Tell that to the Wells Fargo & Co. customers who were stuck with nearly $2.5 million in fees after thousands of bank employees, without customers’ knowledge or permission, opened more than 2 million unauthorized checking, savings and credit card accounts.
The epic rip-off – apparently prompted by aggressive sales targets – went on for years before authorities were able to stop it. According to federal regulators, bank employees – told they would lose their jobs if they failed to make gargantuan sales quotas – forged signatures and used fake email addresses to sign up bank customers for extra products without informing them.
Customers often didn’t find out until a check bounced or an odd fee showed up on a statement. When they tried to sue, mandatory arbitration agreements signed with their original accounts prompted judges to dismiss their cases.
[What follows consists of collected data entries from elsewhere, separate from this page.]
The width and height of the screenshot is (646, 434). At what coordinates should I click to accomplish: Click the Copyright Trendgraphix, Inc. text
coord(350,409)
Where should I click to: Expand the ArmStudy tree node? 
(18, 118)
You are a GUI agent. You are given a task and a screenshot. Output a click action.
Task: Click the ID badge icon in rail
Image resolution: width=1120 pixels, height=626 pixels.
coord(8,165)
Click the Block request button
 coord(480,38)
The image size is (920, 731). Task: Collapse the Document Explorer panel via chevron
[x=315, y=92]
This Wells Fargo scandal wasn’t some freak coincidence in which 5,300 underlings suddenly got greedy.
It wasn’t until 2013 that reporting by Los Angeles Times business writer E. Scott Reckard – now retired, as his newspaper fights the good fight amid yet more ownership struggles – brought the mess to light, prompting a 2015 lawsuit against the bank by the Los Angeles City Attorney’s Office. That suit, in turn, got the attention of the federal Consumer Financial Protection Bureau, which last week fined San Francisco-based Wells Fargo $185 million for its sales practices.
It’s the largest fine issued yet by the CFPB, which banks have been trying to kill since 2010, when it was created as part of those toughened bank regulations. But it’s less than a drop in the bucket compared with Wells Fargo’s $237 billion market capitalization.
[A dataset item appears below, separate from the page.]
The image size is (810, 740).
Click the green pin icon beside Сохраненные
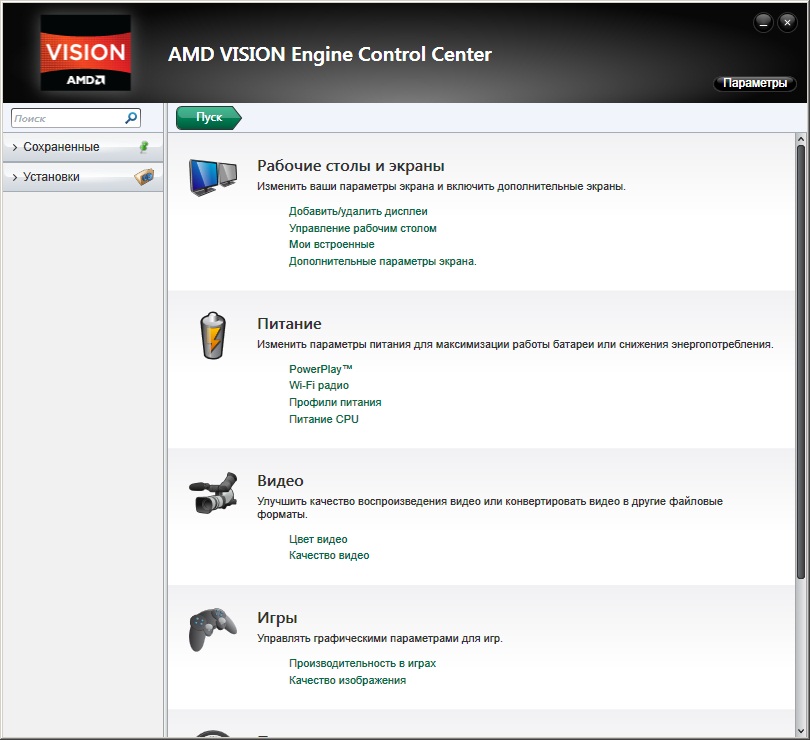click(143, 147)
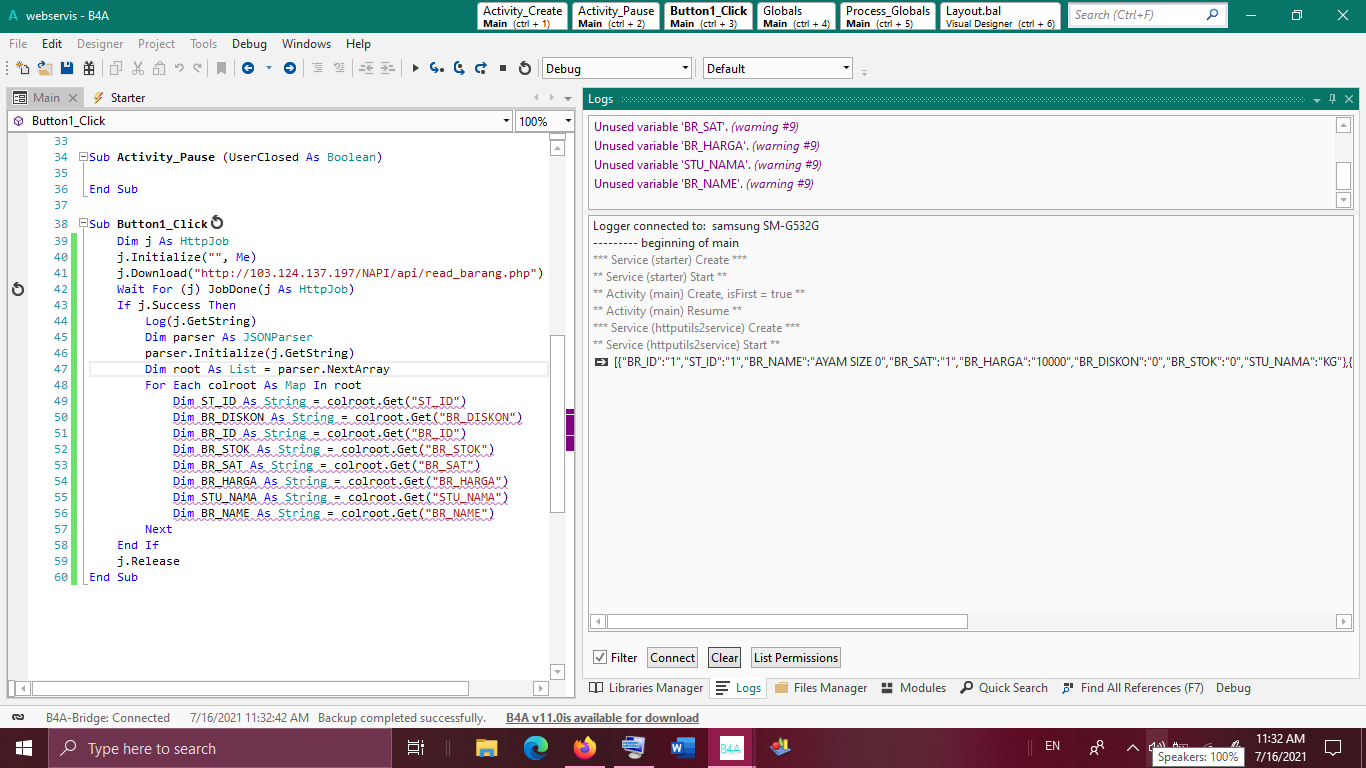Click the Stop debugging square icon

503,68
Like the lame apology mailed to customers by Wells Fargo CEO John Stumpf (“Last week’s news did not reflect Wells Fargo at its best …”), and Stumpf’s attempt this week to pin blame solely on the 5,300 minions he fired – not the bank, and never the chief executive, mind you – the response isn’t good enough.
This Wells Fargo scandal wasn’t some freak coincidence in which 5,300 underlings suddenly got greedy. “Cross-selling” has been a staple of the banking industry since the recession; this is what happens when people are pressured to cross-sell until they cheat.
It’s why banks handling hundreds of billions of dollars need to be regulated, even more strenuously than they are now. And it’s why the much-maligned “mainstream media” actually matters. Good watchdogs may annoy bankers, but without them, it’s impossible for society to function. No matter what Trump insists.